__AUFGABEN ZUM MATERIAL__:
**a.** Aktualisiere den Seitenauszug über die Rede zur Lage der Union: Gib ihn beginnend mit "Der große Saal" und weiter bis "in Europa nutzen." wieder und setze dabei "COVID-19" an die Stelle von "Corona".
**b.** In welcher Stadt hielt Ursula von der Leyen laut dem Seitenauszug über die Rede zur Lage der Union ihre Grundsatzrede?

__SEITENAUSZUG__:
______

Der große Saal im Europaparlament war nur schütter gefüllt - aber das liegt an Corona. Deswegen entfiel auch die turnusmäßige Fahrt nach Straßburg und Ursula von der Leyen hielt ihre Grundsatzrede zur Lage der Union in Brüssel. Die EU-Kommissionschefin hielt eine lange und kämpferische Rede. Sie ließ kein Thema und keine Herausforderung aus, zeigte enormen Ehrgeiz und will die Krise durch die Pandemie als Antrieb für umfassende Veränderungen in Europa nutzen.

______

__GEGEBENE INFORMATIONEN__:
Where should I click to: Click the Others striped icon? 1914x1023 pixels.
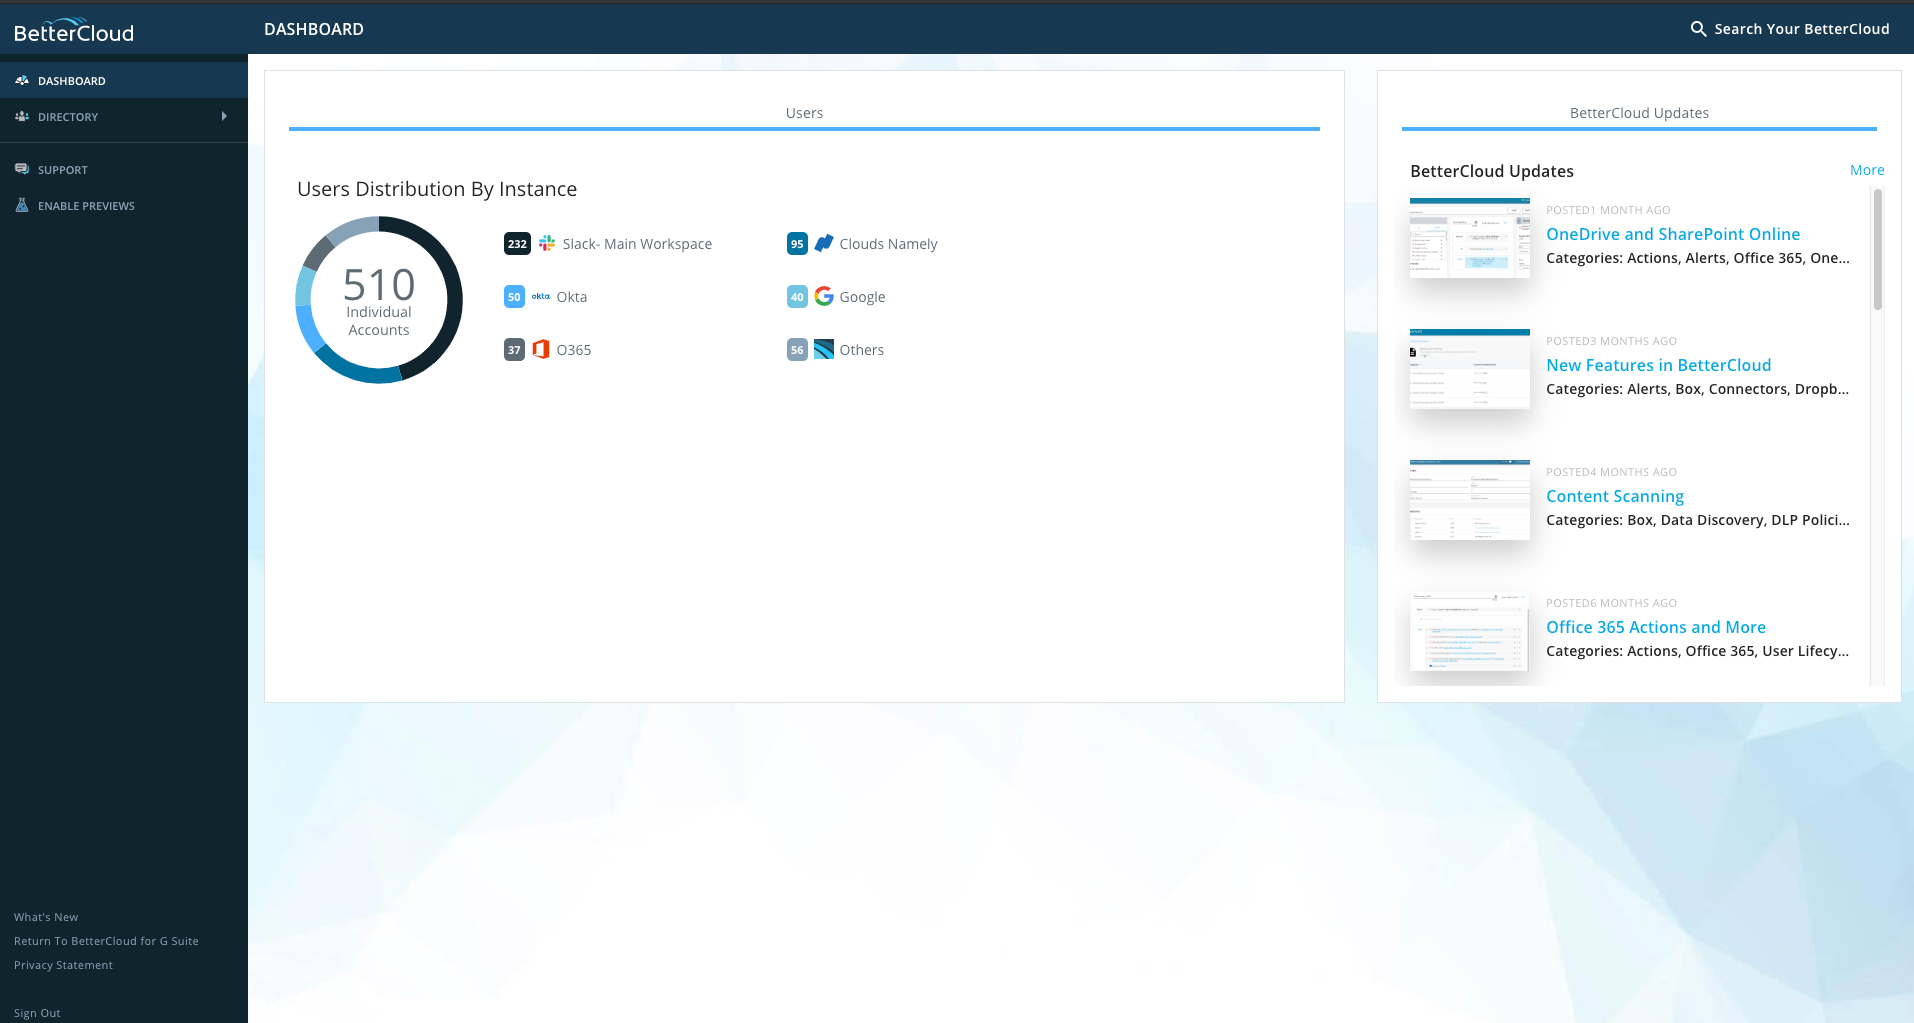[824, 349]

______

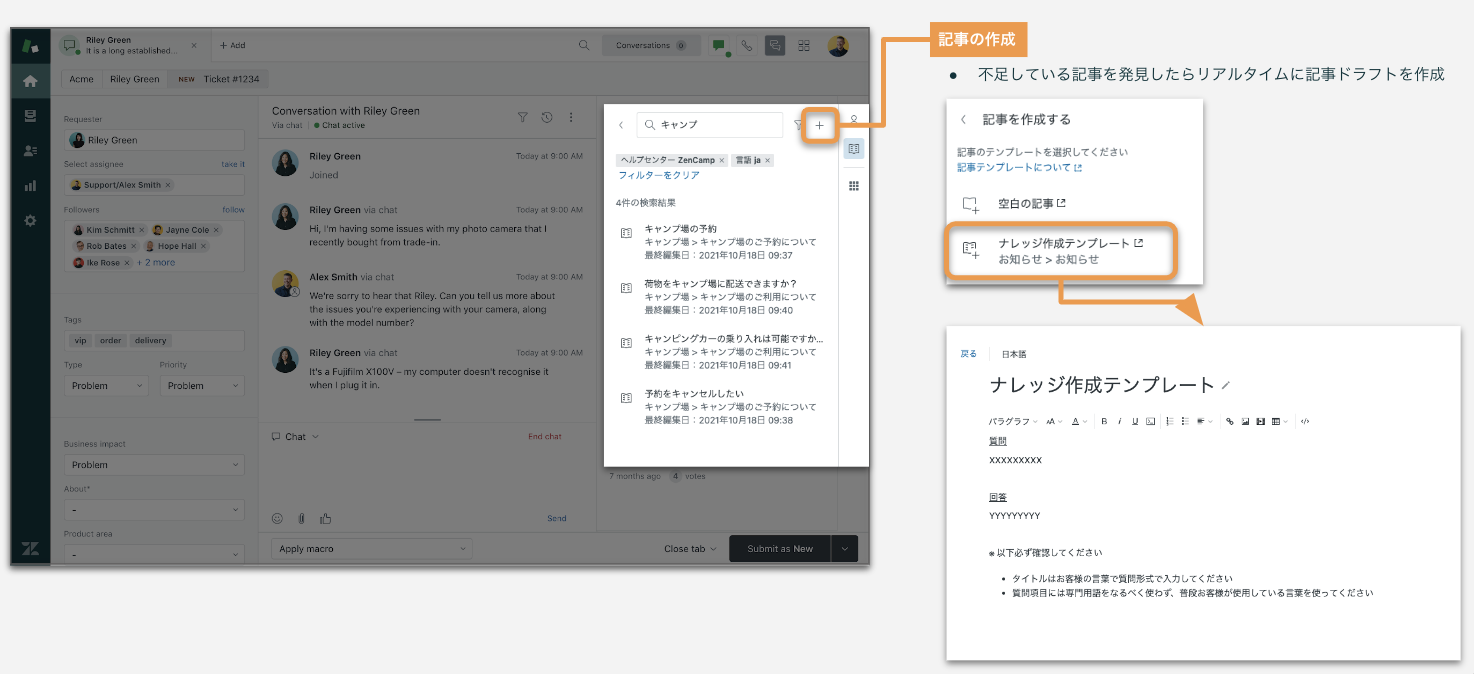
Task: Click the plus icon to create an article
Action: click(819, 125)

______

__ANTWORTEN JE AUFGABE__:
**a.**
Der große Saal im Europaparlament war nur schütter gefüllt - aber das liegt an COVID-19. Deswegen entfiel auch die turnusmäßige Fahrt nach Straßburg und Ursula von der Leyen hielt ihre Grundsatzrede zur Lage der Union in Brüssel. Die EU-Kommissionschefin hielt eine lange und kämpferische Rede. Sie ließ kein Thema und keine Herausforderung aus, zeigte enormen Ehrgeiz und will die Krise durch die Pandemie als Antrieb für umfassende Veränderungen in Europa nutzen.

**b.** In Brüssel.